Extracted text:
· · · · · · ·

The companion book to the upcoming PBS series.
For the young Henry Louis Gates, Jr., growing up in a small, segregated West Virginia town, the church was his family and his community's true center of gravity. Within those walls, voices were lifted up in song to call forth the best in each other, and to comfort each other when times were at their worst. In this book, his tender and magisterial reckoning with the meaning of the Black church in American history, Gates takes us from his own experience onto a journey across more than 400 years and spanning the entire country. At road's end, we emerge with a new understanding of the centrality of the Black church to the American story - as a cultural and political force, as the center of resistance to slavery and White supremacy, as an unparalleled incubator of talent, and as a crucible for working through the community's most important issues, down to today.

· · · · · · ·

Data:
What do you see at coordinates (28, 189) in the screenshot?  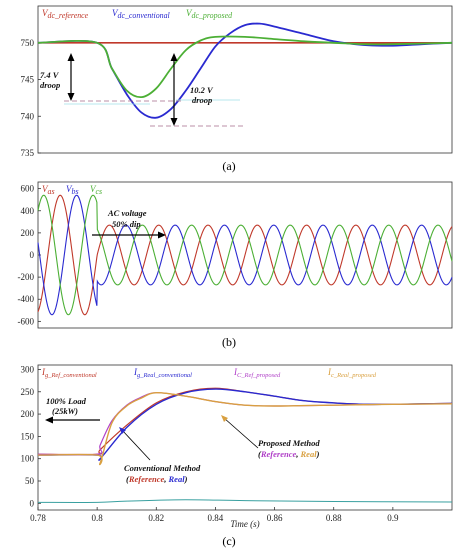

· · · · · · ·

Assignment 1:
Condense the paragraph of the Black church book description that begins "For the young Henry Louis Gates, Jr." into a bulleted list that keeps its main facts.
Assignment 2:
Carry on with the Black church book description from where it stops.

Response area 1:
- Henry Louis Gates, Jr. grew up in a small, segregated West Virginia town where the church was the center of family and community life.
- There, song was used to bring out the best in people and to comfort them in the worst times.
- Starting from his own experience, the book traces the Black church across more than 400 years and the whole country.
- It presents the Black church as central to the American story:
  - a cultural and political force
  - the center of resistance to slavery and White supremacy
  - an unparalleled incubator of talent
  - a crucible for working through the community's most important issues, up to the present

Response area 2:
In a country that has historically afforded its citizens from the African diaspora tragically few safe spaces, the Black church has always been more than a sanctuary; it's been a place to nourish the deepest human needs and dreams of the African-American community. This fact was never lost on white supremacists: From the earliest days of slavery, when enslaved people were allowed to worship at all, their meeting houses were subject to surveillance, and often destruction. So it continued, long after slavery's formal eradication; church burnings and church bombings by the Ku Klux Klan and others have always been a hallmark of the violent effort to suppress the struggle for equality for the African-American community. The past often isn't even past - Dylann Roof committed his slaughter in Charleston's Emanuel AME Church 193 years after the church was first burned down by whites following a thwarted slave rebellion.
But as Gates brilliantly shows, the Black church has never been only one thing. Its story lies at the vital center of the civil rights movement, and produced many of its leaders, from the Reverend Martin Luther King, Jr., on, but at the same time there have always been churches and sects that eschewed a more activist stance, even eschewed worldly political engagement altogether. That tension can be felt all the way to the Black Lives Matter movement and the work of today. Still and all, as a source of strength and a force for change, the Black church is at the center of the action at every stage of the American story, as this enthralling history makes vividly clear.
*This audiobook includes a PDF of the Appendix and Acknowledgments from the book.
PLEASE NOTE: When you purchase this title, the accompanying PDF will be available in your Audible Library along with the audio.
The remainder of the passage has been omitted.